:: WHAT THE TASK ASKS ::
Print every one of the records verbatim, omitting nothing.

:: DATA EXCERPTS ::
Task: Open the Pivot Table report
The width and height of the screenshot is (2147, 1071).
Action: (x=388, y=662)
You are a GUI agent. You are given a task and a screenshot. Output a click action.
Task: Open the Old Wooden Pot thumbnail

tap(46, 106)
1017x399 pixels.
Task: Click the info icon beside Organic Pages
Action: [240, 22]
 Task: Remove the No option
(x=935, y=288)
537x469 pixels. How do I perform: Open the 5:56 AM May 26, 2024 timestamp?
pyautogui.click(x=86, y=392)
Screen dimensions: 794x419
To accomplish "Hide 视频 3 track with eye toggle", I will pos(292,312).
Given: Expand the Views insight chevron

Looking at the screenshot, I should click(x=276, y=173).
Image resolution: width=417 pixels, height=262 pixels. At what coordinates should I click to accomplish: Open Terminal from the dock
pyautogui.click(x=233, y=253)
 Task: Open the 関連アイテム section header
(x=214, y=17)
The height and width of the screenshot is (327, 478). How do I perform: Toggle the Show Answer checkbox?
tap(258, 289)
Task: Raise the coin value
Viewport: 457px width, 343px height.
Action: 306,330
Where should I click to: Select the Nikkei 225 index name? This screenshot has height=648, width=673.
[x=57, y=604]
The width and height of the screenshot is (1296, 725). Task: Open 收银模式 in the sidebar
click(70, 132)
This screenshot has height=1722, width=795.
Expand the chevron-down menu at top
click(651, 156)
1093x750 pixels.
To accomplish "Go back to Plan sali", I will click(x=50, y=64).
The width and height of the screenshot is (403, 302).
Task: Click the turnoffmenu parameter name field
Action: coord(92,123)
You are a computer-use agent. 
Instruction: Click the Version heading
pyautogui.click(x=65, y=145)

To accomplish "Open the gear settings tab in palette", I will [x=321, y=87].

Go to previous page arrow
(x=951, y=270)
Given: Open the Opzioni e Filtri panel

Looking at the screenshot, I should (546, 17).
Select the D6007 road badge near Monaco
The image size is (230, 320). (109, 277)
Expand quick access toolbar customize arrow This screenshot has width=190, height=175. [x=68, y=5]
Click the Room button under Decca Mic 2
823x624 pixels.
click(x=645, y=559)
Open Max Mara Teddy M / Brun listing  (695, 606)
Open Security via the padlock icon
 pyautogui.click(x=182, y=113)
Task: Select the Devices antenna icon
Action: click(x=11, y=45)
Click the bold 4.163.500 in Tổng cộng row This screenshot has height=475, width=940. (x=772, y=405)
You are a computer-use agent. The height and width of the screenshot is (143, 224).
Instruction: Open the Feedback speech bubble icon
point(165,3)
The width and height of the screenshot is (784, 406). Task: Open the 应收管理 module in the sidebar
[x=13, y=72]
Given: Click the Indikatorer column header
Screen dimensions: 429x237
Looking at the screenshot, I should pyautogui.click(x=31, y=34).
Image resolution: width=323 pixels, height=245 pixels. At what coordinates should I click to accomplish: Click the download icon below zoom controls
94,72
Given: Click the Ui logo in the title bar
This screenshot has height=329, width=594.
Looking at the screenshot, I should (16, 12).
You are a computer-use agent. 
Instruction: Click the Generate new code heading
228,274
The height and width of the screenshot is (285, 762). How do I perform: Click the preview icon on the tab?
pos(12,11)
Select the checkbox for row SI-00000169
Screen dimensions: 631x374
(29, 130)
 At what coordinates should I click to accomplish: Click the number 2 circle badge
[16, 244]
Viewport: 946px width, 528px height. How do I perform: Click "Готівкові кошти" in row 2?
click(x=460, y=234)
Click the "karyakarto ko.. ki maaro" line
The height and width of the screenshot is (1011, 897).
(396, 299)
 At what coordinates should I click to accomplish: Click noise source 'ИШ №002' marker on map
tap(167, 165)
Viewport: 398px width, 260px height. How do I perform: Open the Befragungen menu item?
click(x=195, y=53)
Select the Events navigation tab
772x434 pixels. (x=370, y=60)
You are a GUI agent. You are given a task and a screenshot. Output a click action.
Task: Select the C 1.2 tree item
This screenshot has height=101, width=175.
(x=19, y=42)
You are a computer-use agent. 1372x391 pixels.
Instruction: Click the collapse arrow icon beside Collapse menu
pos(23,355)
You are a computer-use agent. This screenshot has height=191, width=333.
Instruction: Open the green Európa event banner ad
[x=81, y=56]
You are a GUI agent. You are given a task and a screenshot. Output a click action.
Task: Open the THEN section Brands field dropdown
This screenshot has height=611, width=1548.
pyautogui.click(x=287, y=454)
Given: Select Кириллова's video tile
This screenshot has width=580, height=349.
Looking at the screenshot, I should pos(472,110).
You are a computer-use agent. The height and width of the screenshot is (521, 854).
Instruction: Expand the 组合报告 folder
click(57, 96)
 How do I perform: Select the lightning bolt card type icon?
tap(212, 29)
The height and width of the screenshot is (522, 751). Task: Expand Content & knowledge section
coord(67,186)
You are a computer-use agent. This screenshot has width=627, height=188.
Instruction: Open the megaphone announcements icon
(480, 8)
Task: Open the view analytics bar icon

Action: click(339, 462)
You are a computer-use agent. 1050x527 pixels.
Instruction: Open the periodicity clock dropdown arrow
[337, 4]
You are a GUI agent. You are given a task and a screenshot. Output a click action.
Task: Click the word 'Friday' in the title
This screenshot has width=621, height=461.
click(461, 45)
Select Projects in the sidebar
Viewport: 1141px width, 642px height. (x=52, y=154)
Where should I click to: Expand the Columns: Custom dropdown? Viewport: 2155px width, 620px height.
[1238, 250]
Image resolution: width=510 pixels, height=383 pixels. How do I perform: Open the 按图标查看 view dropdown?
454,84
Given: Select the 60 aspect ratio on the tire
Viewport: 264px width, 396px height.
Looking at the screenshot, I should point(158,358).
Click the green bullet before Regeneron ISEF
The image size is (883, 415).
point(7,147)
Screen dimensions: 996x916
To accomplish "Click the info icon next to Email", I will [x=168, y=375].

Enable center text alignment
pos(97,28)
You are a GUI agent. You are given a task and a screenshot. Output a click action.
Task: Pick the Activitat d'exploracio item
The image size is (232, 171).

:: EXPECTED ANSWER ::
Task: Open the Pivot Table report
The width and height of the screenshot is (2147, 1071).
Action: (x=388, y=662)
You are a GUI agent. You are given a task and a screenshot. Output a click action.
Task: Open the Old Wooden Pot thumbnail

tap(46, 106)
1017x399 pixels.
Task: Click the info icon beside Organic Pages
Action: [240, 22]
 Task: Remove the No option
(x=935, y=288)
537x469 pixels. How do I perform: Open the 5:56 AM May 26, 2024 timestamp?
pyautogui.click(x=86, y=392)
Screen dimensions: 794x419
To accomplish "Hide 视频 3 track with eye toggle", I will pos(292,312).
Given: Expand the Views insight chevron

Looking at the screenshot, I should click(x=276, y=173).
Image resolution: width=417 pixels, height=262 pixels. At what coordinates should I click to accomplish: Open Terminal from the dock
pyautogui.click(x=233, y=253)
 Task: Open the 関連アイテム section header
(x=214, y=17)
The height and width of the screenshot is (327, 478). How do I perform: Toggle the Show Answer checkbox?
tap(258, 289)
Task: Raise the coin value
Viewport: 457px width, 343px height.
Action: 306,330
Where should I click to: Select the Nikkei 225 index name? This screenshot has height=648, width=673.
[x=57, y=604]
The width and height of the screenshot is (1296, 725). Task: Open 收银模式 in the sidebar
click(70, 132)
This screenshot has height=1722, width=795.
Expand the chevron-down menu at top
click(651, 156)
1093x750 pixels.
To accomplish "Go back to Plan sali", I will click(x=50, y=64).
The width and height of the screenshot is (403, 302).
Task: Click the turnoffmenu parameter name field
Action: coord(92,123)
You are a computer-use agent. 
Instruction: Click the Version heading
pyautogui.click(x=65, y=145)

To accomplish "Open the gear settings tab in palette", I will [x=321, y=87].

Go to previous page arrow
(x=951, y=270)
Given: Open the Opzioni e Filtri panel

Looking at the screenshot, I should (546, 17).
Select the D6007 road badge near Monaco
The image size is (230, 320). (109, 277)
Expand quick access toolbar customize arrow This screenshot has width=190, height=175. [x=68, y=5]
Click the Room button under Decca Mic 2
823x624 pixels.
click(x=645, y=559)
Open Max Mara Teddy M / Brun listing  (695, 606)
Open Security via the padlock icon
 pyautogui.click(x=182, y=113)
Task: Select the Devices antenna icon
Action: click(x=11, y=45)
Click the bold 4.163.500 in Tổng cộng row This screenshot has height=475, width=940. (x=772, y=405)
You are a computer-use agent. The height and width of the screenshot is (143, 224).
Instruction: Open the Feedback speech bubble icon
point(165,3)
The width and height of the screenshot is (784, 406). Task: Open the 应收管理 module in the sidebar
[x=13, y=72]
Given: Click the Indikatorer column header
Screen dimensions: 429x237
Looking at the screenshot, I should pyautogui.click(x=31, y=34).
Image resolution: width=323 pixels, height=245 pixels. At what coordinates should I click to accomplish: Click the download icon below zoom controls
94,72
Given: Click the Ui logo in the title bar
This screenshot has height=329, width=594.
Looking at the screenshot, I should (16, 12).
You are a computer-use agent. 
Instruction: Click the Generate new code heading
228,274
The height and width of the screenshot is (285, 762). How do I perform: Click the preview icon on the tab?
pos(12,11)
Select the checkbox for row SI-00000169
Screen dimensions: 631x374
(29, 130)
 At what coordinates should I click to accomplish: Click the number 2 circle badge
[16, 244]
Viewport: 946px width, 528px height. How do I perform: Click "Готівкові кошти" in row 2?
click(x=460, y=234)
Click the "karyakarto ko.. ki maaro" line
The height and width of the screenshot is (1011, 897).
(396, 299)
 At what coordinates should I click to accomplish: Click noise source 'ИШ №002' marker on map
tap(167, 165)
Viewport: 398px width, 260px height. How do I perform: Open the Befragungen menu item?
click(x=195, y=53)
Select the Events navigation tab
772x434 pixels. (x=370, y=60)
You are a GUI agent. You are given a task and a screenshot. Output a click action.
Task: Select the C 1.2 tree item
This screenshot has height=101, width=175.
(x=19, y=42)
You are a computer-use agent. 1372x391 pixels.
Instruction: Click the collapse arrow icon beside Collapse menu
pos(23,355)
You are a computer-use agent. This screenshot has height=191, width=333.
Instruction: Open the green Európa event banner ad
[x=81, y=56]
You are a GUI agent. You are given a task and a screenshot. Output a click action.
Task: Open the THEN section Brands field dropdown
This screenshot has height=611, width=1548.
pyautogui.click(x=287, y=454)
Given: Select Кириллова's video tile
This screenshot has width=580, height=349.
Looking at the screenshot, I should pos(472,110).
You are a computer-use agent. The height and width of the screenshot is (521, 854).
Instruction: Expand the 组合报告 folder
click(57, 96)
 How do I perform: Select the lightning bolt card type icon?
tap(212, 29)
The height and width of the screenshot is (522, 751). Task: Expand Content & knowledge section
coord(67,186)
You are a computer-use agent. This screenshot has width=627, height=188.
Instruction: Open the megaphone announcements icon
(480, 8)
Task: Open the view analytics bar icon

Action: click(339, 462)
You are a computer-use agent. 1050x527 pixels.
Instruction: Open the periodicity clock dropdown arrow
[337, 4]
You are a GUI agent. You are given a task and a screenshot. Output a click action.
Task: Click the word 'Friday' in the title
This screenshot has width=621, height=461.
click(461, 45)
Select Projects in the sidebar
Viewport: 1141px width, 642px height. (x=52, y=154)
Where should I click to: Expand the Columns: Custom dropdown? Viewport: 2155px width, 620px height.
[1238, 250]
Image resolution: width=510 pixels, height=383 pixels. How do I perform: Open the 按图标查看 view dropdown?
454,84
Given: Select the 60 aspect ratio on the tire
Viewport: 264px width, 396px height.
Looking at the screenshot, I should point(158,358).
Click the green bullet before Regeneron ISEF
The image size is (883, 415).
point(7,147)
Screen dimensions: 996x916
To accomplish "Click the info icon next to Email", I will [x=168, y=375].

Enable center text alignment
pos(97,28)
You are a GUI agent. You are given a task and a screenshot. Output a click action.
Task: Pick the Activitat d'exploracio item
The image size is (232, 171).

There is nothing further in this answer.